### TASK PROMPT
Copy out the items below without changes, starting with the line that contains "The image size is (1348, 1455)." and going on through the last line of the items.

[DATA EXTRACT — start]

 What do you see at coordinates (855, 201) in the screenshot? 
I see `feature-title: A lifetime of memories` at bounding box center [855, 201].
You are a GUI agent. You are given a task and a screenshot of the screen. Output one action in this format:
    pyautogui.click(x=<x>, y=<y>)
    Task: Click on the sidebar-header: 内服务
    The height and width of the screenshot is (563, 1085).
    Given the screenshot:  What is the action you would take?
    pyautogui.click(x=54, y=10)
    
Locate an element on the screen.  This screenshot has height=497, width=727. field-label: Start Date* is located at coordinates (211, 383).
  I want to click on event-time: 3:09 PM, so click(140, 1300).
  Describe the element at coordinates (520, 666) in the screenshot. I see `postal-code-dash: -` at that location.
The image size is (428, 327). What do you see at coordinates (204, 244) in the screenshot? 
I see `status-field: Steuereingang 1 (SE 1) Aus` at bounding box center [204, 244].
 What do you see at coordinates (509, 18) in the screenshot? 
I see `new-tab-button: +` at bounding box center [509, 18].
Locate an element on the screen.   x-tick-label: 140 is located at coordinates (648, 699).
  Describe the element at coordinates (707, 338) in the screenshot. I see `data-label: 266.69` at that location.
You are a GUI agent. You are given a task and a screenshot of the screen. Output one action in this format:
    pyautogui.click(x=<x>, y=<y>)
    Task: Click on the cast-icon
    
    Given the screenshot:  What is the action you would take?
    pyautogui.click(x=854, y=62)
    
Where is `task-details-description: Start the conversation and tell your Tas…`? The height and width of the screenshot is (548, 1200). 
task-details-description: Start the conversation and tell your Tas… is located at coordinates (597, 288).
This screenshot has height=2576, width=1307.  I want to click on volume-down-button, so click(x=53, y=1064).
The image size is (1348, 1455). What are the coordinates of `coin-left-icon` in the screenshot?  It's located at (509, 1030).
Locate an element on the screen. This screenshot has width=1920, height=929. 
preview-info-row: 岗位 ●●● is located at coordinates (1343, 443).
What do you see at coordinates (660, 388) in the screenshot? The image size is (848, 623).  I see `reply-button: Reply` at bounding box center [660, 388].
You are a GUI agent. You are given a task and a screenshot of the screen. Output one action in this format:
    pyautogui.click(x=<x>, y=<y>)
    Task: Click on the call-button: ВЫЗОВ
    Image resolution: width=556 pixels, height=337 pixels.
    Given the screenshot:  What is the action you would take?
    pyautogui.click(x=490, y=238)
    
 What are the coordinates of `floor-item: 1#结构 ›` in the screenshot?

[DATA EXTRACT — finish]

### ANSWER SECTION
The image size is (1348, 1455). What are the coordinates of `coin-left-icon` in the screenshot?  It's located at (509, 1030).
Locate an element on the screen. This screenshot has width=1920, height=929. 
preview-info-row: 岗位 ●●● is located at coordinates (1343, 443).
What do you see at coordinates (660, 388) in the screenshot? The image size is (848, 623).  I see `reply-button: Reply` at bounding box center [660, 388].
You are a GUI agent. You are given a task and a screenshot of the screen. Output one action in this format:
    pyautogui.click(x=<x>, y=<y>)
    Task: Click on the call-button: ВЫЗОВ
    Image resolution: width=556 pixels, height=337 pixels.
    Given the screenshot:  What is the action you would take?
    pyautogui.click(x=490, y=238)
    
 What are the coordinates of `floor-item: 1#结构 ›` in the screenshot?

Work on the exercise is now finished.